- _What you should do_
A word-for-word repetition of all the entries is needed.
╭─ Exercise input
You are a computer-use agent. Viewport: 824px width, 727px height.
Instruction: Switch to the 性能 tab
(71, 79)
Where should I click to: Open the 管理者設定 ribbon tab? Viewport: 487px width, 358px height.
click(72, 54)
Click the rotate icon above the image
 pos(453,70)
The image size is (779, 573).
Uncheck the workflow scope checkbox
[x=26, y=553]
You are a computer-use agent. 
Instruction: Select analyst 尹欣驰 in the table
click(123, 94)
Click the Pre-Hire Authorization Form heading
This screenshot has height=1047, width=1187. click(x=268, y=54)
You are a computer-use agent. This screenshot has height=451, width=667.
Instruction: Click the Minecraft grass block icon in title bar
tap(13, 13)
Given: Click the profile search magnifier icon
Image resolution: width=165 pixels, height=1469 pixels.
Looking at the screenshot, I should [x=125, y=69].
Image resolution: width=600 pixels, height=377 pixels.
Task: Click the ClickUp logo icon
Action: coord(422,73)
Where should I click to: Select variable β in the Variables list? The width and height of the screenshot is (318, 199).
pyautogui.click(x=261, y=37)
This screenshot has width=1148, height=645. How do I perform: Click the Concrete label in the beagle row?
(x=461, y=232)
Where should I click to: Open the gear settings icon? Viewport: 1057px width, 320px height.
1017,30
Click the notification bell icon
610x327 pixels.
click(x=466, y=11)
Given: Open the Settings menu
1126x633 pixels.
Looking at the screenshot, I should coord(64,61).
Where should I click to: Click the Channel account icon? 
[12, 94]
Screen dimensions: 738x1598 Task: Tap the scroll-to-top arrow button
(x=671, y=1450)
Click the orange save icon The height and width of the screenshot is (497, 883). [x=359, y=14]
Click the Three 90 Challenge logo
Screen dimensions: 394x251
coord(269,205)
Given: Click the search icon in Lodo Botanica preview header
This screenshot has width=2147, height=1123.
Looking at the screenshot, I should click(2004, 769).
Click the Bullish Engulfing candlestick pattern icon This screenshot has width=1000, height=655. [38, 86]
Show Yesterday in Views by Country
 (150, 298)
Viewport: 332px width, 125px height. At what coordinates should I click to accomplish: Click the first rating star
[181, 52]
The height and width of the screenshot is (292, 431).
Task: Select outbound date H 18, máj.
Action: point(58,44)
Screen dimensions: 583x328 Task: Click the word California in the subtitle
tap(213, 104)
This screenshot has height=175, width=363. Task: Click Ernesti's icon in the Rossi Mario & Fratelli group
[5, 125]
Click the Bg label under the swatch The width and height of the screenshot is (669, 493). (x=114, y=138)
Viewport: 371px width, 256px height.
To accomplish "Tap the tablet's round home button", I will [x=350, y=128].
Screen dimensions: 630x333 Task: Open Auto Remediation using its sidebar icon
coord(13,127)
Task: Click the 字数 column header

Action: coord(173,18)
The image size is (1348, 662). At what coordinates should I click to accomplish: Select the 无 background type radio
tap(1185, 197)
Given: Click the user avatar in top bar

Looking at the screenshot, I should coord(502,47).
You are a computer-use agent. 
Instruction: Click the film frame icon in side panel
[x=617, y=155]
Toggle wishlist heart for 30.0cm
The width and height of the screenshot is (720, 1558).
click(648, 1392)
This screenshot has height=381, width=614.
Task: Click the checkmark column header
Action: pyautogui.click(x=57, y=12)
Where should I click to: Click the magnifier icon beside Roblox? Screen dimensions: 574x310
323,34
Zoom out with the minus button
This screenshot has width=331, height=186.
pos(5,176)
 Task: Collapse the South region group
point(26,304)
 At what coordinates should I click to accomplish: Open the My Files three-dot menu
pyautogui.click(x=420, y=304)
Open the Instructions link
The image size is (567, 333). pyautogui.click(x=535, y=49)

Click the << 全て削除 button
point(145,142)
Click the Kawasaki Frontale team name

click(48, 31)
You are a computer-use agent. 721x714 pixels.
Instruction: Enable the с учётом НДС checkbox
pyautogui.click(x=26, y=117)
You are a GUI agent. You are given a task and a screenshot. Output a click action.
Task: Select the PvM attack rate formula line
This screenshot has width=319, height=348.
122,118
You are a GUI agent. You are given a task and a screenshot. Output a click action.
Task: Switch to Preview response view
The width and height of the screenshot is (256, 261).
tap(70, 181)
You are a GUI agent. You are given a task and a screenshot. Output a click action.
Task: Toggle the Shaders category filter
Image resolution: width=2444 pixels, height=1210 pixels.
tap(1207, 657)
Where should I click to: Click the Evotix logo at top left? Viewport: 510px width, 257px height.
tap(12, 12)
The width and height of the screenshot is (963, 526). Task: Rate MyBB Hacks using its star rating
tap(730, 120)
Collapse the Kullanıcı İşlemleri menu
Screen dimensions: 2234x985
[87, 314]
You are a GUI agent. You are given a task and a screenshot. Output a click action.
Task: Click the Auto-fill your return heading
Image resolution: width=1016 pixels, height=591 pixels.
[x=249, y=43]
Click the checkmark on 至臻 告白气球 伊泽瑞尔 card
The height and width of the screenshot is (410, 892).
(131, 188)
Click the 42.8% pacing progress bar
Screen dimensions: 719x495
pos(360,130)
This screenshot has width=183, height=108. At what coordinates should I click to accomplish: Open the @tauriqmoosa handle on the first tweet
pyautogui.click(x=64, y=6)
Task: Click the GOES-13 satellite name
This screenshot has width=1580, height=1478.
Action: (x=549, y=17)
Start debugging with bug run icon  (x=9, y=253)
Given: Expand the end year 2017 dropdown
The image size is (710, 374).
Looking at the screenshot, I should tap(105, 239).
╰─
- _Output of the task_
You are a computer-use agent. Viewport: 824px width, 727px height.
Instruction: Switch to the 性能 tab
(71, 79)
Where should I click to: Open the 管理者設定 ribbon tab? Viewport: 487px width, 358px height.
click(72, 54)
Click the rotate icon above the image
 pos(453,70)
The image size is (779, 573).
Uncheck the workflow scope checkbox
[x=26, y=553]
You are a computer-use agent. 
Instruction: Select analyst 尹欣驰 in the table
click(123, 94)
Click the Pre-Hire Authorization Form heading
This screenshot has height=1047, width=1187. click(x=268, y=54)
You are a computer-use agent. This screenshot has height=451, width=667.
Instruction: Click the Minecraft grass block icon in title bar
tap(13, 13)
Given: Click the profile search magnifier icon
Image resolution: width=165 pixels, height=1469 pixels.
Looking at the screenshot, I should [x=125, y=69].
Image resolution: width=600 pixels, height=377 pixels.
Task: Click the ClickUp logo icon
Action: coord(422,73)
Where should I click to: Select variable β in the Variables list? The width and height of the screenshot is (318, 199).
pyautogui.click(x=261, y=37)
This screenshot has width=1148, height=645. How do I perform: Click the Concrete label in the beagle row?
(x=461, y=232)
Where should I click to: Open the gear settings icon? Viewport: 1057px width, 320px height.
1017,30
Click the notification bell icon
610x327 pixels.
click(x=466, y=11)
Given: Open the Settings menu
1126x633 pixels.
Looking at the screenshot, I should coord(64,61).
Where should I click to: Click the Channel account icon? 
[12, 94]
Screen dimensions: 738x1598 Task: Tap the scroll-to-top arrow button
(x=671, y=1450)
Click the orange save icon The height and width of the screenshot is (497, 883). [x=359, y=14]
Click the Three 90 Challenge logo
Screen dimensions: 394x251
coord(269,205)
Given: Click the search icon in Lodo Botanica preview header
This screenshot has width=2147, height=1123.
Looking at the screenshot, I should click(2004, 769).
Click the Bullish Engulfing candlestick pattern icon This screenshot has width=1000, height=655. [38, 86]
Show Yesterday in Views by Country
 (150, 298)
Viewport: 332px width, 125px height. At what coordinates should I click to accomplish: Click the first rating star
[181, 52]
The height and width of the screenshot is (292, 431).
Task: Select outbound date H 18, máj.
Action: point(58,44)
Screen dimensions: 583x328 Task: Click the word California in the subtitle
tap(213, 104)
This screenshot has height=175, width=363. Task: Click Ernesti's icon in the Rossi Mario & Fratelli group
[5, 125]
Click the Bg label under the swatch The width and height of the screenshot is (669, 493). (x=114, y=138)
Viewport: 371px width, 256px height.
To accomplish "Tap the tablet's round home button", I will [x=350, y=128].
Screen dimensions: 630x333 Task: Open Auto Remediation using its sidebar icon
coord(13,127)
Task: Click the 字数 column header

Action: coord(173,18)
The image size is (1348, 662). At what coordinates should I click to accomplish: Select the 无 background type radio
tap(1185, 197)
Given: Click the user avatar in top bar

Looking at the screenshot, I should coord(502,47).
You are a computer-use agent. 
Instruction: Click the film frame icon in side panel
[x=617, y=155]
Toggle wishlist heart for 30.0cm
The width and height of the screenshot is (720, 1558).
click(648, 1392)
This screenshot has height=381, width=614.
Task: Click the checkmark column header
Action: pyautogui.click(x=57, y=12)
Where should I click to: Click the magnifier icon beside Roblox? Screen dimensions: 574x310
323,34
Zoom out with the minus button
This screenshot has width=331, height=186.
pos(5,176)
 Task: Collapse the South region group
point(26,304)
 At what coordinates should I click to accomplish: Open the My Files three-dot menu
pyautogui.click(x=420, y=304)
Open the Instructions link
The image size is (567, 333). pyautogui.click(x=535, y=49)

Click the << 全て削除 button
point(145,142)
Click the Kawasaki Frontale team name

click(48, 31)
You are a computer-use agent. 721x714 pixels.
Instruction: Enable the с учётом НДС checkbox
pyautogui.click(x=26, y=117)
You are a GUI agent. You are given a task and a screenshot. Output a click action.
Task: Select the PvM attack rate formula line
This screenshot has width=319, height=348.
122,118
You are a GUI agent. You are given a task and a screenshot. Output a click action.
Task: Switch to Preview response view
The width and height of the screenshot is (256, 261).
tap(70, 181)
You are a GUI agent. You are given a task and a screenshot. Output a click action.
Task: Toggle the Shaders category filter
Image resolution: width=2444 pixels, height=1210 pixels.
tap(1207, 657)
Where should I click to: Click the Evotix logo at top left? Viewport: 510px width, 257px height.
tap(12, 12)
The width and height of the screenshot is (963, 526). Task: Rate MyBB Hacks using its star rating
tap(730, 120)
Collapse the Kullanıcı İşlemleri menu
Screen dimensions: 2234x985
[87, 314]
You are a GUI agent. You are given a task and a screenshot. Output a click action.
Task: Click the Auto-fill your return heading
Image resolution: width=1016 pixels, height=591 pixels.
[x=249, y=43]
Click the checkmark on 至臻 告白气球 伊泽瑞尔 card
The height and width of the screenshot is (410, 892).
(131, 188)
Click the 42.8% pacing progress bar
Screen dimensions: 719x495
pos(360,130)
This screenshot has width=183, height=108. At what coordinates should I click to accomplish: Open the @tauriqmoosa handle on the first tweet
pyautogui.click(x=64, y=6)
Task: Click the GOES-13 satellite name
This screenshot has width=1580, height=1478.
Action: (x=549, y=17)
Start debugging with bug run icon  (x=9, y=253)
Given: Expand the end year 2017 dropdown
The image size is (710, 374).
Looking at the screenshot, I should tap(105, 239).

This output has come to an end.